PROBLEM TO WORK ON | Switch "GUI agent" to "interface agent" in the entries, from the first one through the line containing "will [x=17, y=51].". Leave everything else unchanged, and give back only those lines.

* Begin STORED DATA *

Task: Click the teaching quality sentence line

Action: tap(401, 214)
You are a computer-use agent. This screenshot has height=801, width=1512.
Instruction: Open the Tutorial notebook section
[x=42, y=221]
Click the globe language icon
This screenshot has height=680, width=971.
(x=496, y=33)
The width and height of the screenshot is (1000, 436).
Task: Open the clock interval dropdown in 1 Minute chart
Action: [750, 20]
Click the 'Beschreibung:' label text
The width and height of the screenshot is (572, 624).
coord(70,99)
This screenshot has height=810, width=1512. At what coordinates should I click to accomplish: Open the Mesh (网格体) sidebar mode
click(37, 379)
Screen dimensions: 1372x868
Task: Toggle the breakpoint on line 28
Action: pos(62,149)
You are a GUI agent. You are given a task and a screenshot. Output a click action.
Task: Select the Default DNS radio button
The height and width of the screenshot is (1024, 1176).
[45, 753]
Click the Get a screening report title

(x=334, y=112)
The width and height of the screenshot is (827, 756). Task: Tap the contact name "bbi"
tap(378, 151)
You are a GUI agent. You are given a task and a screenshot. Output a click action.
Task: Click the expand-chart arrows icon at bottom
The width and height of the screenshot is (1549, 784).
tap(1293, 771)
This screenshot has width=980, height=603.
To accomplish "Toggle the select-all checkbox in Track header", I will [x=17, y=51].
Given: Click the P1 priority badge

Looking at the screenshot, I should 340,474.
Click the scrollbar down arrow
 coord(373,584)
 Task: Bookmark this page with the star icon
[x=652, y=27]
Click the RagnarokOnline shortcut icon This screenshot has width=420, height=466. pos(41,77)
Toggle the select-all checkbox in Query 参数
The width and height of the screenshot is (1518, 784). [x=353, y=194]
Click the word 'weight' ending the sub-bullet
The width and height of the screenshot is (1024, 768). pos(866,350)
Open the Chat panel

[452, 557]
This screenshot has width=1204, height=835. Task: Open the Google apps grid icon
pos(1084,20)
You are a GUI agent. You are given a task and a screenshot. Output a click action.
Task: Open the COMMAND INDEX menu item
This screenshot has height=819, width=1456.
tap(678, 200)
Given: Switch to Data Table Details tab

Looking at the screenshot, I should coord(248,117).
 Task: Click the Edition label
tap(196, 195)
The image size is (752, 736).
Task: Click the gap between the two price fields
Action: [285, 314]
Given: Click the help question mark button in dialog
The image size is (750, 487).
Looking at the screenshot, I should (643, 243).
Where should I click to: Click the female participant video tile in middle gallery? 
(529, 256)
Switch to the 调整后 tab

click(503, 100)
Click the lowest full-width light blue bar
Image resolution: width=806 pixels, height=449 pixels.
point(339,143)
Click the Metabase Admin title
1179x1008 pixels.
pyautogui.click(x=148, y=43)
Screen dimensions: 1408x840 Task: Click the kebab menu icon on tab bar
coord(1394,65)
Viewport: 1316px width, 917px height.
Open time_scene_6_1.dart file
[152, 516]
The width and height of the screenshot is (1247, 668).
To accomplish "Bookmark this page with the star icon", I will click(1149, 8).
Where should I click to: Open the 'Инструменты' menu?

* End STORED DATA *

RESPONSE BELOW |
Task: Click the teaching quality sentence line

Action: tap(401, 214)
You are a computer-use agent. This screenshot has height=801, width=1512.
Instruction: Open the Tutorial notebook section
[x=42, y=221]
Click the globe language icon
This screenshot has height=680, width=971.
(x=496, y=33)
The width and height of the screenshot is (1000, 436).
Task: Open the clock interval dropdown in 1 Minute chart
Action: [750, 20]
Click the 'Beschreibung:' label text
The width and height of the screenshot is (572, 624).
coord(70,99)
This screenshot has height=810, width=1512. At what coordinates should I click to accomplish: Open the Mesh (网格体) sidebar mode
click(37, 379)
Screen dimensions: 1372x868
Task: Toggle the breakpoint on line 28
Action: pos(62,149)
You are a interface agent. You are given a task and a screenshot. Output a click action.
Task: Select the Default DNS radio button
The height and width of the screenshot is (1024, 1176).
[45, 753]
Click the Get a screening report title

(x=334, y=112)
The width and height of the screenshot is (827, 756). Task: Tap the contact name "bbi"
tap(378, 151)
You are a interface agent. You are given a task and a screenshot. Output a click action.
Task: Click the expand-chart arrows icon at bottom
The width and height of the screenshot is (1549, 784).
tap(1293, 771)
This screenshot has width=980, height=603.
To accomplish "Toggle the select-all checkbox in Track header", I will [x=17, y=51].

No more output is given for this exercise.